-- Aim of the task --
Write out every item below word for word, leaving nothing out and changing nothing.

** Begin Dataset extract **

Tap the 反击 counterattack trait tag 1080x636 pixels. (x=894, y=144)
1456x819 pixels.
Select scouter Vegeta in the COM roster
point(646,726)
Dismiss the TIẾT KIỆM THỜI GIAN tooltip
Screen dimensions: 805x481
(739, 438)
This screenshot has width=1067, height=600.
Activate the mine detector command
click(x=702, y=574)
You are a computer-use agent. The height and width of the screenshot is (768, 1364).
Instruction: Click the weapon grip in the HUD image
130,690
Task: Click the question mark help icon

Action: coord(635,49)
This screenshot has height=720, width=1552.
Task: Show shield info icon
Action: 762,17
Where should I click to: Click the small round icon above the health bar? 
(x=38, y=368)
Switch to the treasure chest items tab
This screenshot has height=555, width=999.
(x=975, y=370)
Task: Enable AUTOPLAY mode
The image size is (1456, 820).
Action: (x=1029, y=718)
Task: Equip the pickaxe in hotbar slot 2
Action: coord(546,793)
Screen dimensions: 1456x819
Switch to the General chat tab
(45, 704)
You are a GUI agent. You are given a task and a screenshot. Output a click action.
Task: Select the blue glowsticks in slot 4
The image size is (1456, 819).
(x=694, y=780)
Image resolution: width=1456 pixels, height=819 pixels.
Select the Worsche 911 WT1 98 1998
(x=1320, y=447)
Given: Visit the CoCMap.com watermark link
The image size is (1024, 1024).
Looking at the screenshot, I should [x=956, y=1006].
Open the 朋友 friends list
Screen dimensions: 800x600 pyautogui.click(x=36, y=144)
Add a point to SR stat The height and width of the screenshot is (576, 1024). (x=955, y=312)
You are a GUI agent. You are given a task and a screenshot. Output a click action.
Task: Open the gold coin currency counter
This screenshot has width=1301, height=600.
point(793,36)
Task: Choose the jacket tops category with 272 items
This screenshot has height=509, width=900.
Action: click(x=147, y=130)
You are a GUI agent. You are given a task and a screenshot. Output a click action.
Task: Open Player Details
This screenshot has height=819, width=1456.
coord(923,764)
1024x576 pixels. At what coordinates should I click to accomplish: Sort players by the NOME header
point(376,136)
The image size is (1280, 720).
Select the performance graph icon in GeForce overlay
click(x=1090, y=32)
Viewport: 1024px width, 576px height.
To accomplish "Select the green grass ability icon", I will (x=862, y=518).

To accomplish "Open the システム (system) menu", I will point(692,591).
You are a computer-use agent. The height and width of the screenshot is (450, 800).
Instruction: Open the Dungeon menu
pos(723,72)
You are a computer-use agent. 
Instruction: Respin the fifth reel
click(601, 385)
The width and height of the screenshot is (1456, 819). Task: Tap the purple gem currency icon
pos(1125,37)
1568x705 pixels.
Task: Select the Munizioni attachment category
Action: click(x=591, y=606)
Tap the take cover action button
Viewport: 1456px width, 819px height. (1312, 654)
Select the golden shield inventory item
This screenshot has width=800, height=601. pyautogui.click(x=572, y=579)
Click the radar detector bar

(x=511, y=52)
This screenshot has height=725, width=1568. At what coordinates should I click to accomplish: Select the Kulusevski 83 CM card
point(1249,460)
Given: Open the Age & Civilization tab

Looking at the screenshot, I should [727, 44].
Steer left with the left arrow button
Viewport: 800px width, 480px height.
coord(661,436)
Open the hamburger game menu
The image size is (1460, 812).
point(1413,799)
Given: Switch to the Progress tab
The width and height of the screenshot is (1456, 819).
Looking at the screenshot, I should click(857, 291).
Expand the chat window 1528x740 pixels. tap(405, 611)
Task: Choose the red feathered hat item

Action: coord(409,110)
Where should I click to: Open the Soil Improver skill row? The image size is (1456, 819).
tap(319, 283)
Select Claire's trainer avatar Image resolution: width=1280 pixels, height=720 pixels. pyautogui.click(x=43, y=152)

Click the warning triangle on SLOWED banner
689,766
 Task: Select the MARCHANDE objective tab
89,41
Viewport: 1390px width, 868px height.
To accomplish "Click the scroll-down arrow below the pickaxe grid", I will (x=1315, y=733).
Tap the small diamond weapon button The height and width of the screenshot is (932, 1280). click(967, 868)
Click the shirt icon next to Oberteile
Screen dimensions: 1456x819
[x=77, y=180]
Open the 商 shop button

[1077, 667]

** End Dataset extract **

-- Task output --
Tap the 反击 counterattack trait tag 1080x636 pixels. (x=894, y=144)
1456x819 pixels.
Select scouter Vegeta in the COM roster
point(646,726)
Dismiss the TIẾT KIỆM THỜI GIAN tooltip
Screen dimensions: 805x481
(739, 438)
This screenshot has width=1067, height=600.
Activate the mine detector command
click(x=702, y=574)
You are a computer-use agent. The height and width of the screenshot is (768, 1364).
Instruction: Click the weapon grip in the HUD image
130,690
Task: Click the question mark help icon

Action: coord(635,49)
This screenshot has height=720, width=1552.
Task: Show shield info icon
Action: 762,17
Where should I click to: Click the small round icon above the health bar? 
(x=38, y=368)
Switch to the treasure chest items tab
This screenshot has height=555, width=999.
(x=975, y=370)
Task: Enable AUTOPLAY mode
The image size is (1456, 820).
Action: (x=1029, y=718)
Task: Equip the pickaxe in hotbar slot 2
Action: coord(546,793)
Screen dimensions: 1456x819
Switch to the General chat tab
(45, 704)
You are a GUI agent. You are given a task and a screenshot. Output a click action.
Task: Select the blue glowsticks in slot 4
The image size is (1456, 819).
(x=694, y=780)
Image resolution: width=1456 pixels, height=819 pixels.
Select the Worsche 911 WT1 98 1998
(x=1320, y=447)
Given: Visit the CoCMap.com watermark link
The image size is (1024, 1024).
Looking at the screenshot, I should [x=956, y=1006].
Open the 朋友 friends list
Screen dimensions: 800x600 pyautogui.click(x=36, y=144)
Add a point to SR stat The height and width of the screenshot is (576, 1024). (x=955, y=312)
You are a GUI agent. You are given a task and a screenshot. Output a click action.
Task: Open the gold coin currency counter
This screenshot has width=1301, height=600.
point(793,36)
Task: Choose the jacket tops category with 272 items
This screenshot has height=509, width=900.
Action: click(x=147, y=130)
You are a GUI agent. You are given a task and a screenshot. Output a click action.
Task: Open Player Details
This screenshot has height=819, width=1456.
coord(923,764)
1024x576 pixels. At what coordinates should I click to accomplish: Sort players by the NOME header
point(376,136)
The image size is (1280, 720).
Select the performance graph icon in GeForce overlay
click(x=1090, y=32)
Viewport: 1024px width, 576px height.
To accomplish "Select the green grass ability icon", I will (x=862, y=518).

To accomplish "Open the システム (system) menu", I will point(692,591).
You are a computer-use agent. The height and width of the screenshot is (450, 800).
Instruction: Open the Dungeon menu
pos(723,72)
You are a computer-use agent. 
Instruction: Respin the fifth reel
click(601, 385)
The width and height of the screenshot is (1456, 819). Task: Tap the purple gem currency icon
pos(1125,37)
1568x705 pixels.
Task: Select the Munizioni attachment category
Action: click(x=591, y=606)
Tap the take cover action button
Viewport: 1456px width, 819px height. (1312, 654)
Select the golden shield inventory item
This screenshot has width=800, height=601. pyautogui.click(x=572, y=579)
Click the radar detector bar

(x=511, y=52)
This screenshot has height=725, width=1568. At what coordinates should I click to accomplish: Select the Kulusevski 83 CM card
point(1249,460)
Given: Open the Age & Civilization tab

Looking at the screenshot, I should [727, 44].
Steer left with the left arrow button
Viewport: 800px width, 480px height.
coord(661,436)
Open the hamburger game menu
The image size is (1460, 812).
point(1413,799)
Given: Switch to the Progress tab
The width and height of the screenshot is (1456, 819).
Looking at the screenshot, I should click(857, 291).
Expand the chat window 1528x740 pixels. tap(405, 611)
Task: Choose the red feathered hat item

Action: coord(409,110)
Where should I click to: Open the Soil Improver skill row? The image size is (1456, 819).
tap(319, 283)
Select Claire's trainer avatar Image resolution: width=1280 pixels, height=720 pixels. pyautogui.click(x=43, y=152)

Click the warning triangle on SLOWED banner
689,766
 Task: Select the MARCHANDE objective tab
89,41
Viewport: 1390px width, 868px height.
To accomplish "Click the scroll-down arrow below the pickaxe grid", I will (x=1315, y=733).
Tap the small diamond weapon button The height and width of the screenshot is (932, 1280). click(967, 868)
Click the shirt icon next to Oberteile
Screen dimensions: 1456x819
[x=77, y=180]
Open the 商 shop button

[1077, 667]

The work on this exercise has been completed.